When I wrote that article, I was disturbed over the effects of Katrina, on August 25, 2005, not to mention the Indonesian tsunami preceding it on December 26, 2004. It seemed to me it would take a helluva lot more than the weatherman to explain such cosmic events within a year, four months and a day. Today, I ask you to read my first article to familiarize yourself with HAARP, the acronym for the government’s High-frequency Active Auroral Research Program, which is about more than weather, but rather US Weapons of Meteorological Mass Destruction.
As I write that, I can hear the sirens of “conspiracy theory” going off on the airwaves as if a thief had broken into the dark hole of the Pentagon and was filling his pockets with all the secrets of these darker ops. Well, perhaps.
HAARP, as you will read in more detail, can shock the upper atmosphere with both a focused and navigable electromagnetic bolt. The ionosphere is the electrically charged sphere that surrounds the earth’s upper atmosphere, about 40 to 60 miles above the earth’s surface. Take a look also at the excellent Haiti Earthquake Raises HAARP Controversy at the phoenixaquua.blogspot, so you don’t think it’s just me thinking this. In fact, you can see filmed examples of how HAARP works, and how it has worked on Haiti.
You will particularly enjoy this article’s film clip of Pat Robertson’s analysis of the Haitian earthquake. Pat believes it’s due to the victory of the Haitians in their rebellion over Napoleon and the French in 1801. Their victory, he claims, was due to a pact the Haitians made with the Devil. And this pact, Pat iterates, haunts them to this day. This is a man who ran for president of the US, is the owner of a chain of TV and radio stations, and a leader of the Machiavellian Dominionists sect of Conservative Christianity. But I digress and I’m dizzy from this one.
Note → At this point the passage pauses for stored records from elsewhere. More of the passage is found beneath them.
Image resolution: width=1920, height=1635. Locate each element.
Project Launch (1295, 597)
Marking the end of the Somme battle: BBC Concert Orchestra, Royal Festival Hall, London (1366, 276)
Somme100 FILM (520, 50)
HAARP has always been referred to by the US government as a tool for researching weather, but in fact has been developed and used by the military for Department of Defense purposes. This dark side of HAARP has been played down for obvious reasons, but Dr. Nick Begich and Jeane Manning have done an excellent expose of this “Military Pandora’s Box” in their book, Angel’s Don’t Play This Harp. There as an excellent summary of the book at this site. It debunks the notion that HAARP is no different than other ionospheric heaters operating safely through the world in Arecibo, Puerto Rico, Tromso, Norway, and the former Soviet Union.
Yet a 1990 government document claims that the radio frequency (RF) power bolt can drive the ionosphere to “unnatural” activities. Quoting the authors . . .”at the highest HF powers available in the West, the instabilities commonly studied are approaching their maximum RF energy dissipative capability, beyond which the plasma process will ‘runaway’ until the next limiting factor is reached.” The program operates out the University of Alaska Fairbanks (in Sarah Palin-land), providing a ground-based “Star Wars” technology, offering a relatively inexpensive defense shield.
But the University also boasts about the most mind-boggling geophysical manipulations since nuclear bombs of which HAARP is capable. It’s based on the work of electrical genius Nicholas Tesla and the work and patents of Texas’ physicist Bernard Eastlund. The military has deliberately underestimated the deadly possibilities of this uber technology, most pointedly in this case to create earthquakes with the generation of bolts of electrical power aimed at specific targets.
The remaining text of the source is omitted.